▸ **What is asked**: Please reproduce every line of the records, swapping "computer-use agent" for "screen-control agent" and leaving everything else unchanged.
-----
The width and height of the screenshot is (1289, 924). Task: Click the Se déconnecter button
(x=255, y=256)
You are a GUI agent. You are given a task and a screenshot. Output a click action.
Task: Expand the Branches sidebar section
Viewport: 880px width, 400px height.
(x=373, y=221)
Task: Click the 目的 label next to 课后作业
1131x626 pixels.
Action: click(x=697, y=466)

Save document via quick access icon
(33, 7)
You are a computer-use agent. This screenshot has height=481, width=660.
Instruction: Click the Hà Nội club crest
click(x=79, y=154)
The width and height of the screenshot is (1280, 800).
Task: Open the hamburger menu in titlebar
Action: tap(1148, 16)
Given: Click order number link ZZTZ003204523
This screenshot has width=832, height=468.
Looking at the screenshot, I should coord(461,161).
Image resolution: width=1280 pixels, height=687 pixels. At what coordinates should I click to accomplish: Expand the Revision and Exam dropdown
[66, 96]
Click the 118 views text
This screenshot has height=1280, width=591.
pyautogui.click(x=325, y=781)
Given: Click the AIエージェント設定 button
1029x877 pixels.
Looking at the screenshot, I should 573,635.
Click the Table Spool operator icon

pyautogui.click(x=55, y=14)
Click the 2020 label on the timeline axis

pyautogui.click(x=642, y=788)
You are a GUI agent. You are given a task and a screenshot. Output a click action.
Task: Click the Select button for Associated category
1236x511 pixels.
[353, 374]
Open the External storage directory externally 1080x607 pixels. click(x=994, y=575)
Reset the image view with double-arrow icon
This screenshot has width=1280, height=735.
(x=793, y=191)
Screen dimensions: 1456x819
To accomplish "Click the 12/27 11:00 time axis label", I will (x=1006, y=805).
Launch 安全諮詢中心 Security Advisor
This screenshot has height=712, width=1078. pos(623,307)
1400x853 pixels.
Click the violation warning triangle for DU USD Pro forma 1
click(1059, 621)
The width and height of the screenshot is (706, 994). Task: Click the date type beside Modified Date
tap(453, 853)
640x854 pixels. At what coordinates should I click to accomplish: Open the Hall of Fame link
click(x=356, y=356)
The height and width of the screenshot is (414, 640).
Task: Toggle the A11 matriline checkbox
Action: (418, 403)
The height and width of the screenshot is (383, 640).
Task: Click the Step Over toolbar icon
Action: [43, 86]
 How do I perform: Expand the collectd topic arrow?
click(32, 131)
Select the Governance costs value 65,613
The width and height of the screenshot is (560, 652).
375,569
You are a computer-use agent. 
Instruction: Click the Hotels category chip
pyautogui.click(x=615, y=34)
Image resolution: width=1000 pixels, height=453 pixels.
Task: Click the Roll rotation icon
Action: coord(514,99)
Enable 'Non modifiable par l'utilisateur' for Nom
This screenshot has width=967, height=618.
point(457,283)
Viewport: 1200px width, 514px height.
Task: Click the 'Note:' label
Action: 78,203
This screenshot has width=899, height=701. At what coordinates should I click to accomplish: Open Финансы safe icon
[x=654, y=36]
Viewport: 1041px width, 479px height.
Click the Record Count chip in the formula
-----
▸ **Answer for this exercise**:
The width and height of the screenshot is (1289, 924). Task: Click the Se déconnecter button
(x=255, y=256)
You are a GUI agent. You are given a task and a screenshot. Output a click action.
Task: Expand the Branches sidebar section
Viewport: 880px width, 400px height.
(x=373, y=221)
Task: Click the 目的 label next to 课后作业
1131x626 pixels.
Action: click(x=697, y=466)

Save document via quick access icon
(33, 7)
You are a screen-control agent. This screenshot has height=481, width=660.
Instruction: Click the Hà Nội club crest
click(x=79, y=154)
The width and height of the screenshot is (1280, 800).
Task: Open the hamburger menu in titlebar
Action: tap(1148, 16)
Given: Click order number link ZZTZ003204523
This screenshot has width=832, height=468.
Looking at the screenshot, I should coord(461,161).
Image resolution: width=1280 pixels, height=687 pixels. At what coordinates should I click to accomplish: Expand the Revision and Exam dropdown
[66, 96]
Click the 118 views text
This screenshot has height=1280, width=591.
pyautogui.click(x=325, y=781)
Given: Click the AIエージェント設定 button
1029x877 pixels.
Looking at the screenshot, I should 573,635.
Click the Table Spool operator icon

pyautogui.click(x=55, y=14)
Click the 2020 label on the timeline axis

pyautogui.click(x=642, y=788)
You are a GUI agent. You are given a task and a screenshot. Output a click action.
Task: Click the Select button for Associated category
1236x511 pixels.
[353, 374]
Open the External storage directory externally 1080x607 pixels. click(x=994, y=575)
Reset the image view with double-arrow icon
This screenshot has width=1280, height=735.
(x=793, y=191)
Screen dimensions: 1456x819
To accomplish "Click the 12/27 11:00 time axis label", I will (x=1006, y=805).
Launch 安全諮詢中心 Security Advisor
This screenshot has height=712, width=1078. pos(623,307)
1400x853 pixels.
Click the violation warning triangle for DU USD Pro forma 1
click(1059, 621)
The width and height of the screenshot is (706, 994). Task: Click the date type beside Modified Date
tap(453, 853)
640x854 pixels. At what coordinates should I click to accomplish: Open the Hall of Fame link
click(x=356, y=356)
The height and width of the screenshot is (414, 640).
Task: Toggle the A11 matriline checkbox
Action: (418, 403)
The height and width of the screenshot is (383, 640).
Task: Click the Step Over toolbar icon
Action: [43, 86]
 How do I perform: Expand the collectd topic arrow?
click(32, 131)
Select the Governance costs value 65,613
The width and height of the screenshot is (560, 652).
375,569
You are a screen-control agent. 
Instruction: Click the Hotels category chip
pyautogui.click(x=615, y=34)
Image resolution: width=1000 pixels, height=453 pixels.
Task: Click the Roll rotation icon
Action: coord(514,99)
Enable 'Non modifiable par l'utilisateur' for Nom
This screenshot has width=967, height=618.
point(457,283)
Viewport: 1200px width, 514px height.
Task: Click the 'Note:' label
Action: 78,203
This screenshot has width=899, height=701. At what coordinates should I click to accomplish: Open Финансы safe icon
[x=654, y=36]
Viewport: 1041px width, 479px height.
Click the Record Count chip in the formula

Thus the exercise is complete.